Today, the Third Sunday of Advent, is “Gaudete Sunday,” so named from the first word of the entrance verse for the Mass: Gaudete in Domino semper: iterum dico, gaudete “Rejoice in the Lord always: again I say it, Rejoice!... the Lord is near” (Phil 4:4). The priest and the altar clad themselves in rose colored vestments to express the Church’s joyful expectation of the Lord’s imminent arrival. We anticipate the Lord not with fear and trembling but with resolute joy, a joy born of our unfaltering faith in God’s providence. The Prophet Isaiah in our first reading confirms our hope: “The desert and the parched land will exult; the steppe will rejoice and bloom. They will bloom with abundant flowers … they will meet with joy and gladness, sorrow and mourning will flee.” As bad as it seems at times here below, we believe that sorrow and mourning will flee before his face.
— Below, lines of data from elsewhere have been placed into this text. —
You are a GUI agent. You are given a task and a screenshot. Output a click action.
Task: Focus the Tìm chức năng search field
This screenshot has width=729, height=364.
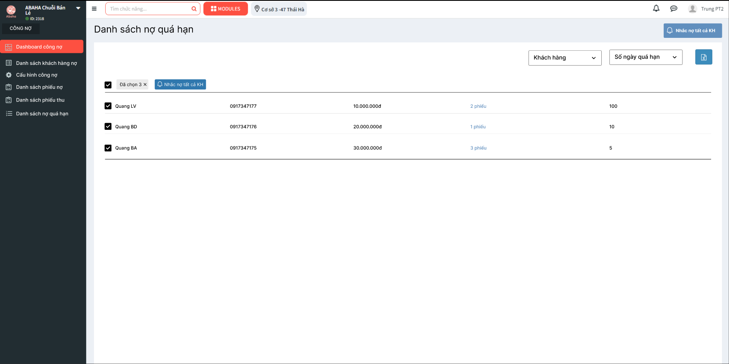click(x=148, y=9)
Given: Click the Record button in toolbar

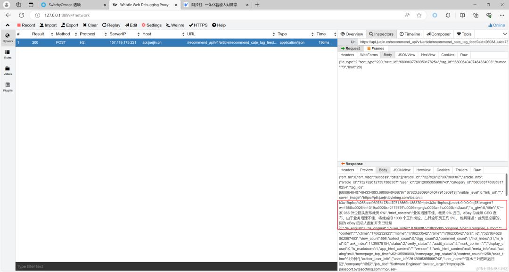Looking at the screenshot, I should (x=26, y=25).
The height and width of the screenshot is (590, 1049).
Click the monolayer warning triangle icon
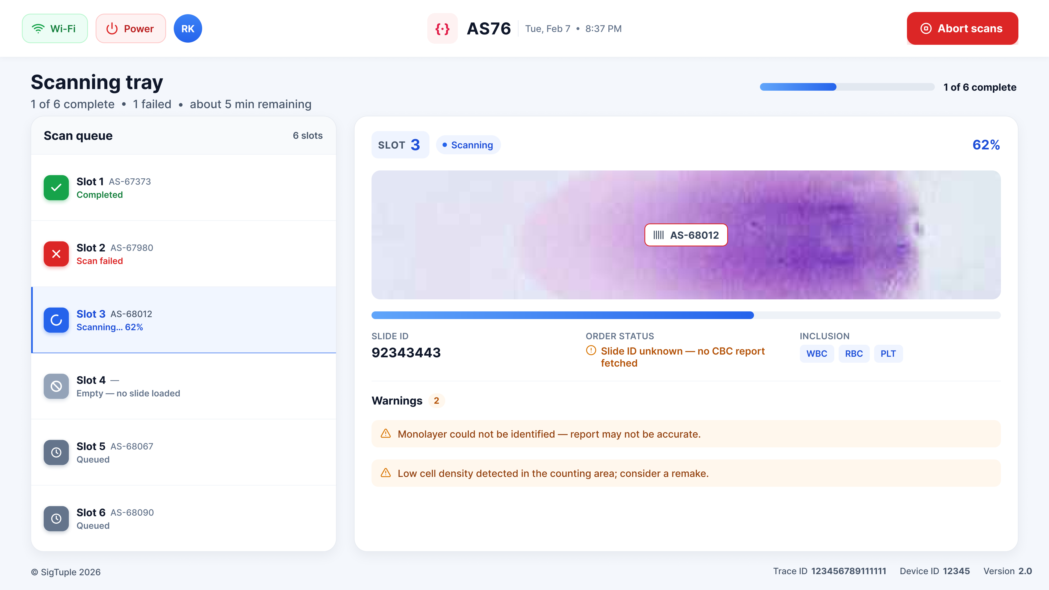pyautogui.click(x=386, y=434)
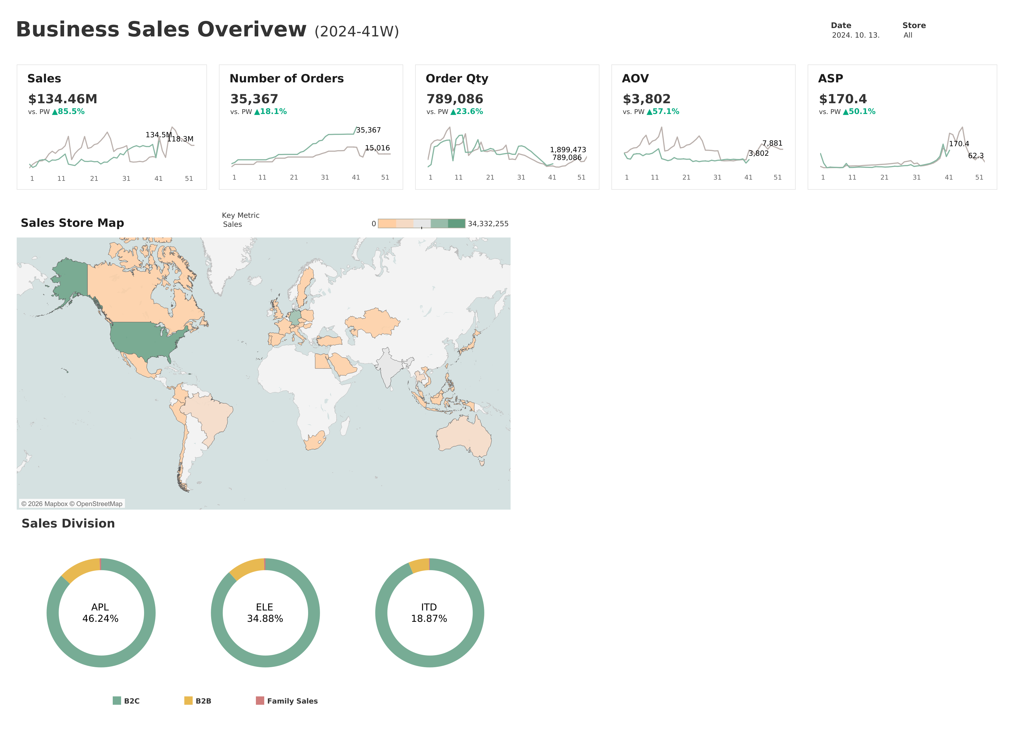Select the ASP $170.4 card
Screen dimensions: 1014x731
(902, 127)
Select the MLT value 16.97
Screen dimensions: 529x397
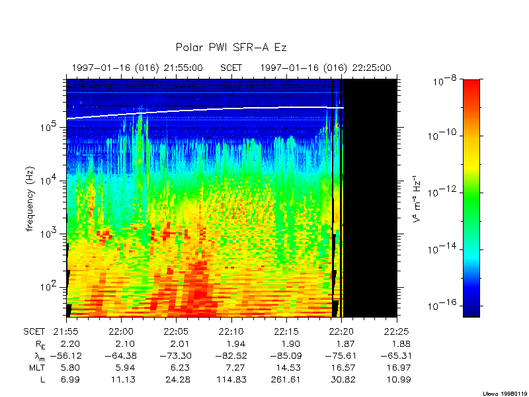coord(397,367)
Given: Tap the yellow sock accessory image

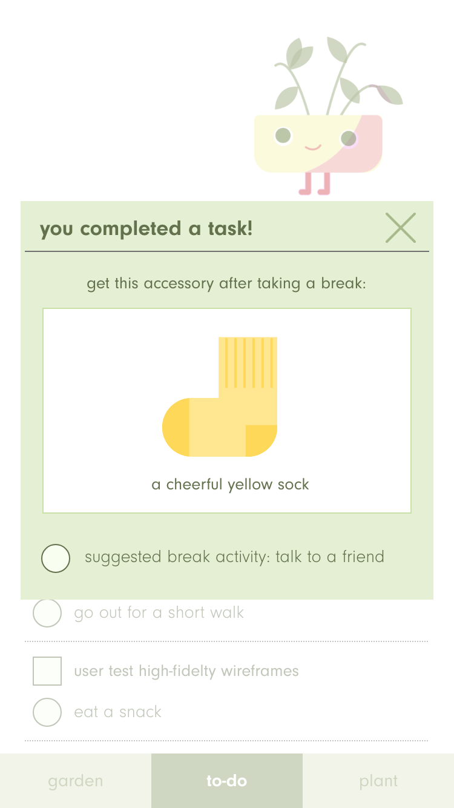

I was inspired by the steadfast joy of a homeless woman with her child last week. They were praying in our church, before the Blessed Sacrament, radiating gladness. In all the city no one will give them a permanent home, but here, she said, in this church, before Jesus, I have a home. I can see from this altar my true homeland, beyond this vale of tears, a place God has prepared for me and my child. It is my task to persevere in joy here on earth, serving him and serving his servants, until it is his good pleasure to take me home. Consider that we celebrated Our Lady of Guadalupe today, and how our Lady too was with child and homeless: no one had a place for her. But she did not give into impatience, negativity. So she brought to the indigenous people of the Americas in 1531, a reason for hope, a reason to live. Joy comes to the hearts of those who welcome Our Lady with simple trust, as did Juan Diego. “Am I not here who am your mother?” she said to him, and he bowed in simple trust to her maternal heart.
Patience
Why do we become gloomy, why do we become negative during our long earthly pilgrimage toward heaven? Is it not because we become impatient? Be patient, brothers and sisters, until the coming of the Lord. See how the farmer waits for the precious fruit of the earth being patient with it until it receives the early and the late rains.… Do not complain, brothers and sisters, about one another.” To become impatient with God, to become negative about each other, is the devil’s work. In the darkest of times, there is always light.
This Present Darkness
Next week will see the darkest day of the year, just before the Winter Solstice. There is no longer and colder night than December 21st. Christmas brightens the long winter of our earthly exile. In this month of December the Church celebrates feasts of light. Last week we celebrated the Immaculate Conception, the “white dawn announcing the Son’s rising.” Tuesday we celebrate St. Lucy, a child martyr of the 3rd century whose name means light (Lucy from “lux”), and whose radiant joy overcame the hatred of her executioners. In two weeks we celebrate the greatest of all Festivals of Light, the star of Bethlehem, the radiance of angels over nighttime flocks, the Solemnity of Christmas. “O that birth forever blessed,” writes Aurelius Prudentius in his 4th C hymn. “When the Virgin, full of grace, Overshadowed by the Spirit, Bore the Savior of our Race.”
Let the light of Christ shine in our homes and workplaces. Do not let the devil blow out our radiant joy. Keep very close to our Lady, despising the shame which the world casts upon those who hold to a simple faith. Are Christians simple? Yes, we are, because life is simple. God is good, and it seems that, at least at Christmas, everyone believes again in the simple goodness of all that God has created and redeemed through his Divine Son.